Task goal: Begin with the opening line of the records and extract each line through the one holding "Womanizer Next 3D 陰蒂吸吮器 (76, 515)"; pictures are not part of the copy.

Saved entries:
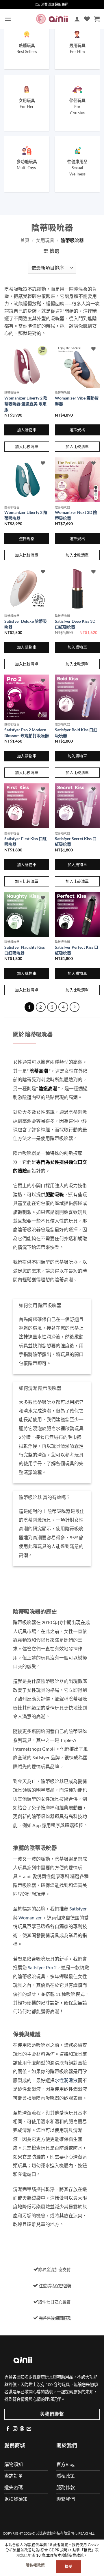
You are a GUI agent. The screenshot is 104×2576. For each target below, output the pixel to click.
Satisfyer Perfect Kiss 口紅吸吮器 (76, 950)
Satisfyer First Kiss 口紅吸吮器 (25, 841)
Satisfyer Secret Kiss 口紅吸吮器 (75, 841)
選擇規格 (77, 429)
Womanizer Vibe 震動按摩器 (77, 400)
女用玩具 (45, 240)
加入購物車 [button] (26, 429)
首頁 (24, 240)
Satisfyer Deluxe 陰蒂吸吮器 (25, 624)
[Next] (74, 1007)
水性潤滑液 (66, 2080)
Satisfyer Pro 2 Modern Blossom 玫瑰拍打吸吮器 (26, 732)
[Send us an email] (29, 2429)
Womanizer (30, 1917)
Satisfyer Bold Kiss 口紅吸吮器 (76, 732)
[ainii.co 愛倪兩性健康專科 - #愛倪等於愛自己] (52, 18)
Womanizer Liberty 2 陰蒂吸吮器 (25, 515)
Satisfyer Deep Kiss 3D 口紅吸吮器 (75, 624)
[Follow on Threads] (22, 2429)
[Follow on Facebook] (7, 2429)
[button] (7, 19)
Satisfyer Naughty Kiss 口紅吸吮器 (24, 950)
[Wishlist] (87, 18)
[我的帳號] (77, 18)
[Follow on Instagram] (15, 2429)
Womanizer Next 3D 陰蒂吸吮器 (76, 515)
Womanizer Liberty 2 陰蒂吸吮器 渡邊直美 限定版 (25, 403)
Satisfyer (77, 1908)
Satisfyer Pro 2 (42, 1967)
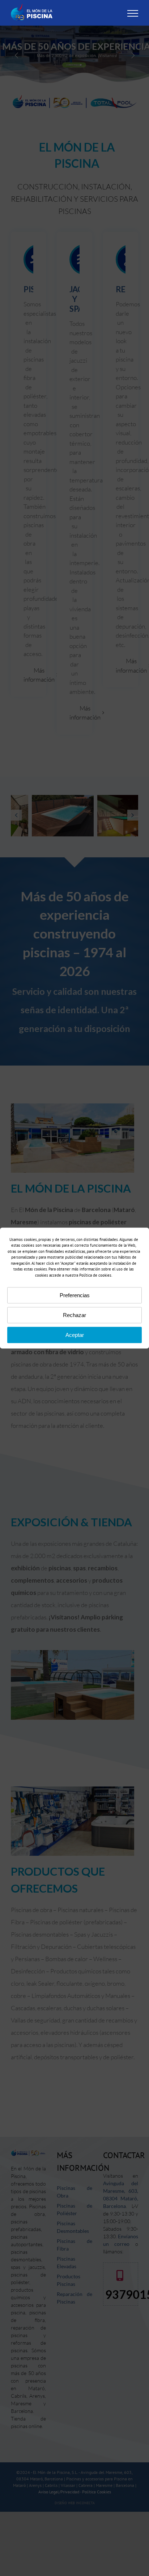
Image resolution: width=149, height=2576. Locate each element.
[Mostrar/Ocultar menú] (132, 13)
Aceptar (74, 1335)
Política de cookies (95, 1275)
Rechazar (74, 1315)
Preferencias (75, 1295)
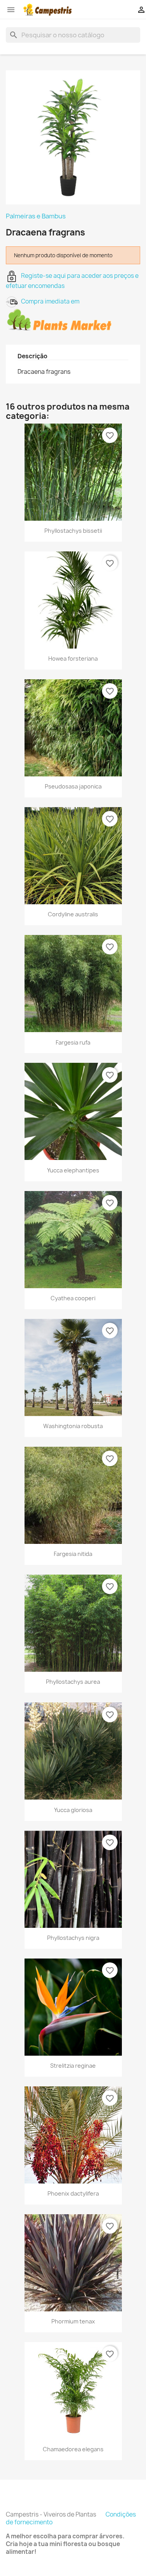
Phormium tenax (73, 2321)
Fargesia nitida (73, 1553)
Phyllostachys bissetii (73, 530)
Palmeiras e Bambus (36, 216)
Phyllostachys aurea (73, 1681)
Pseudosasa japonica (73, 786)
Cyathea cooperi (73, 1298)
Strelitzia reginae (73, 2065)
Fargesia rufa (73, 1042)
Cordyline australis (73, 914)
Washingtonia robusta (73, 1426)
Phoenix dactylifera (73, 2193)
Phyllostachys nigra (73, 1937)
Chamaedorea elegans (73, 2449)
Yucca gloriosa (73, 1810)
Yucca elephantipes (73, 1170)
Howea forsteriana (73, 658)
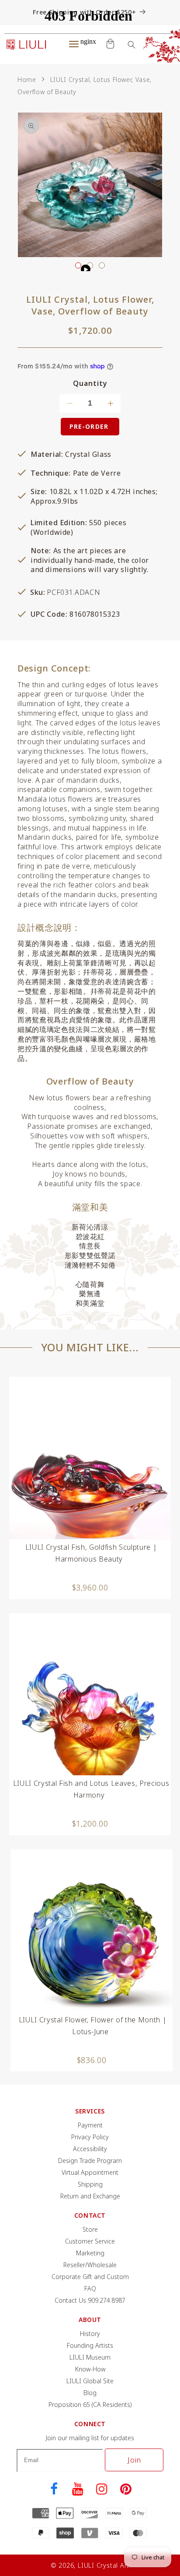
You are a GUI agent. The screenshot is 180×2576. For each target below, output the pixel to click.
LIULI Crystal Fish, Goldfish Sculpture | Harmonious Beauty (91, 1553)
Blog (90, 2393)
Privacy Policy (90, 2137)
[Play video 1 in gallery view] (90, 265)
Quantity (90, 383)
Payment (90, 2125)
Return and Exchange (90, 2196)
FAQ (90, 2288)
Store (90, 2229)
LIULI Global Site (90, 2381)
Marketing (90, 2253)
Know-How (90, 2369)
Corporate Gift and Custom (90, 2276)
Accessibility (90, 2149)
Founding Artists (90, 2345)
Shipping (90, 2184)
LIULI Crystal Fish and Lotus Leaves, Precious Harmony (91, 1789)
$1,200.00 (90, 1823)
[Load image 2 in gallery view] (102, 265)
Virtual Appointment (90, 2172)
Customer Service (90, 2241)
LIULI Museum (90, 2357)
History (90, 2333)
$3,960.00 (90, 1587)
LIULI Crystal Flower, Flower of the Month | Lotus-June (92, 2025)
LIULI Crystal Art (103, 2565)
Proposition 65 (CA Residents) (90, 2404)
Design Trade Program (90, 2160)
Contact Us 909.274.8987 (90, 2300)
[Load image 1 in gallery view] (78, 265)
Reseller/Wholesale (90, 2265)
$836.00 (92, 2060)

Response:
You are a GUI agent. The screenshot is 104×2576. For each target below, output the pixel to click.
Satisfyer Perfect Kiss 口紅吸吮器 (76, 950)
Satisfyer First Kiss 口紅吸吮器 (25, 841)
Satisfyer Secret Kiss 口紅吸吮器 (75, 841)
選擇規格 (77, 429)
Womanizer Vibe 震動按摩器 (77, 400)
女用玩具 (45, 240)
加入購物車 [button] (26, 429)
首頁 (24, 240)
Satisfyer Deluxe 陰蒂吸吮器 (25, 624)
[Next] (74, 1007)
水性潤滑液 (66, 2080)
Satisfyer Pro 2 Modern Blossom 玫瑰拍打吸吮器 (26, 732)
[Send us an email] (29, 2429)
Womanizer (30, 1917)
Satisfyer Bold Kiss 口紅吸吮器 (76, 732)
[ainii.co 愛倪兩性健康專科 - #愛倪等於愛自己] (52, 18)
Womanizer Liberty 2 陰蒂吸吮器 (25, 515)
Satisfyer Deep Kiss 3D 口紅吸吮器 (75, 624)
[Follow on Threads] (22, 2429)
[Follow on Facebook] (7, 2429)
[button] (7, 19)
Satisfyer Naughty Kiss 口紅吸吮器 (24, 950)
[Wishlist] (87, 18)
[我的帳號] (77, 18)
[Follow on Instagram] (15, 2429)
Womanizer Next 3D 陰蒂吸吮器 (76, 515)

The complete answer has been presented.